California is becoming a Wuhan virus epicenter

California governor Gavin Newsom has made a name for himself in America as one of the people most zealously using lockdowns as a means of controlling the Wuhan virus.  (These rules, of course, don't apply to him.)  For quite a while, Californians were smug about their exquisite self-control in hunkering down, social distancing, and wearing masks.  However, California is now one of the sickest places in the world, with a soaring infection rate.  What the heck happened?


Photo credit: Gage Skidmore, Creative Commons Attribution-Share Alike 2.0 Generic license.

I left California a couple of years ago and live in a state that had a short-lived lockdown.  For months, though, except for masks and social distancing, life has mostly returned to normal in my neck of the woods.  People are still getting the Wuhan virus, but the state is maintaining a good balance that sees it acknowledge that it cannot completely stifle the illness and it must not destroy people's livelihoods and mental health.

Meanwhile, my friends in California are in their eighth (or is it the ninth?) month of lockdowns.  I'm stunned when I make a rare visit to Facebook so I can take a peek at what's going on in their lives.

Things are miserable — and my friends are the kind of white-collar employees who still make a living because they can work from home.  Meanwhile, for those less fortunate than white-collar workers with grown children, schools are closed; restaurants, bars, hair salons, and gyms are being destroyed; and people are getting very angry.

All of this suffering might have made sense if California had avoided the virus's worst effects, but that's not what happened.  Instead, California merely delayed the inevitable.  Or perhaps California made the inevitable worse because its totalitarian approach weakened people's immune systems by depriving them of fresh air, sunlight, social interaction, and gainful employment, all while pushing them into the misery of loneliness, depression, and substance abuse.

And again, all this misery was for nothing:

California — the country's largest and richest state — is the new epicenter of America's coronavirus crisis, with unprecedented surges of seriously infected patients threatening to overwhelm hospitals and overflow morgues.

The state is reporting unnerving numbers: California has set nationwide records for new cases again and again in the past week — most recently on Wednesday, when it posted more than 41,000 infections. If California were a country, it would be among the world leaders in new covid-19 cases, ahead of India, Germany and Britain.

The number of available beds in intensive care units is plummeting. In the San Joaquin Valley, hospitals ran out over the weekend, resorting to "surge capacity." And in Southern California, a region that includes Los Angeles and San Diego, ICU capacity dipped to just 0.5% Wednesday.
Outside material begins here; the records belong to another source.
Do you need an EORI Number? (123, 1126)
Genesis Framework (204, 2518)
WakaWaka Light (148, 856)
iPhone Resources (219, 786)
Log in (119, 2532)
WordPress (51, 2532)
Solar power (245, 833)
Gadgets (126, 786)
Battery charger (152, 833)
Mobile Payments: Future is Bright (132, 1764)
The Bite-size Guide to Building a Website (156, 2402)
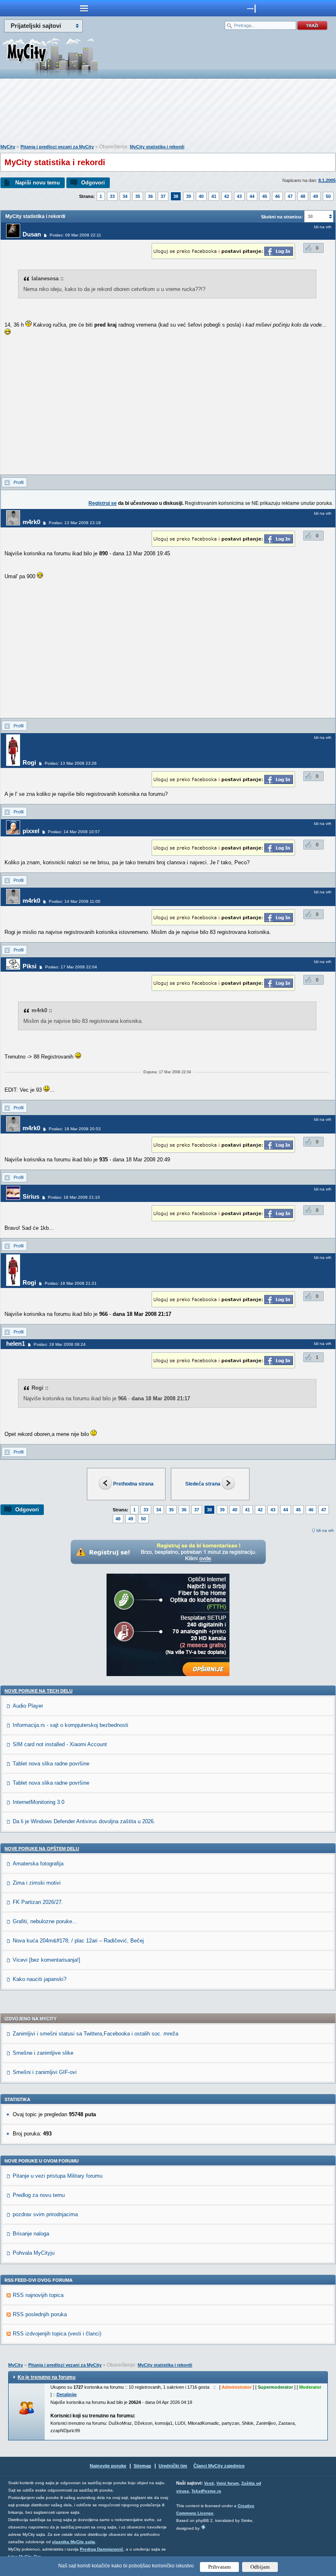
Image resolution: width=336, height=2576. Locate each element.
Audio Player (28, 1706)
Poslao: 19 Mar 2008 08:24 (60, 1344)
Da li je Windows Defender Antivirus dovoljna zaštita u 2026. (84, 1821)
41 (213, 196)
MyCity (7, 146)
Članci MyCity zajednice (219, 2465)
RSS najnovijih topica (38, 2295)
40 (201, 196)
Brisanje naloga (31, 2234)
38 (175, 196)
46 (277, 196)
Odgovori (93, 182)
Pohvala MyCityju (33, 2253)
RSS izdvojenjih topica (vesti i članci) (57, 2334)
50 (328, 196)
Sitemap (142, 2465)
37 (163, 196)
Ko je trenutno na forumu (46, 2377)
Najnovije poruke (108, 2465)
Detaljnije (67, 2394)
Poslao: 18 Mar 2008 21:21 (71, 1283)
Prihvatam (219, 2567)
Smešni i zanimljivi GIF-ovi (45, 2072)
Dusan (32, 234)
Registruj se (103, 503)
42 (226, 196)
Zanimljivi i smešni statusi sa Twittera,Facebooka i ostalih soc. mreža (95, 2034)
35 (137, 196)
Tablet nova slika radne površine (51, 1763)
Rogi (29, 762)
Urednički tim (173, 2465)
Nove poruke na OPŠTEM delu (42, 1848)
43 (239, 196)
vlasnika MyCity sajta (73, 2542)
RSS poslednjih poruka (40, 2314)
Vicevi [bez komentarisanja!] (46, 1960)
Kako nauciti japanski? (39, 1979)
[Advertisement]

Regarding the ICU capacity, it turns out that the misery of "no rooms at the hospital" is self-inflicted.  Daniel Greenfield noticed that, for all of Gavin Newsom's draconian policies, the one thing he forgot to do was to increase ICU capacity:

Spring had given way to summer and then to autumn and winter, and California Democrats are still using the pretext of preserving "ICU capacity" and "flattening the curve". The rationale of shutting down an entire state, not so much for the sake of stopping the virus, but for keeping enough beds open in intensive care units, never made much sense even back then.

It's insane now.

What did Governor Newsom and California Democrats do to increase ICU capacity?

In April, California had 7,345 ICU beds. Now, in December, it has 7,881.

In under eight months, the wealthiest state only managed to add 536 ICU beds. Or 7%.

No wonder fed up Californians are engaged in a recall effort against Gov. Newsom.  According to the official recall website, the petition effort is already 55% of the way to the required number of signatures to trigger a recall.  This is pretty impressive when you consider that no one can go door-to-door or sit at a table at a shopping mall to collect those signatures.  Instead, people print the petitions and mail them back.

When I was young, there was a great ad campaign for Chiffon margarine with the tagline, "It's not nice to fool Mother Nature."  Chiffon margarine may have succeeded in fooling Mother Nature, but California has not.

Viruses will do what viruses do.  California tried to fool the virus by destroying its economy and many of its people.  One can only hope Californians will have learned that "science!" does not make them gods and will finally look askance at the tech tyrants and other Democrats whom they've allowed to control their destinies.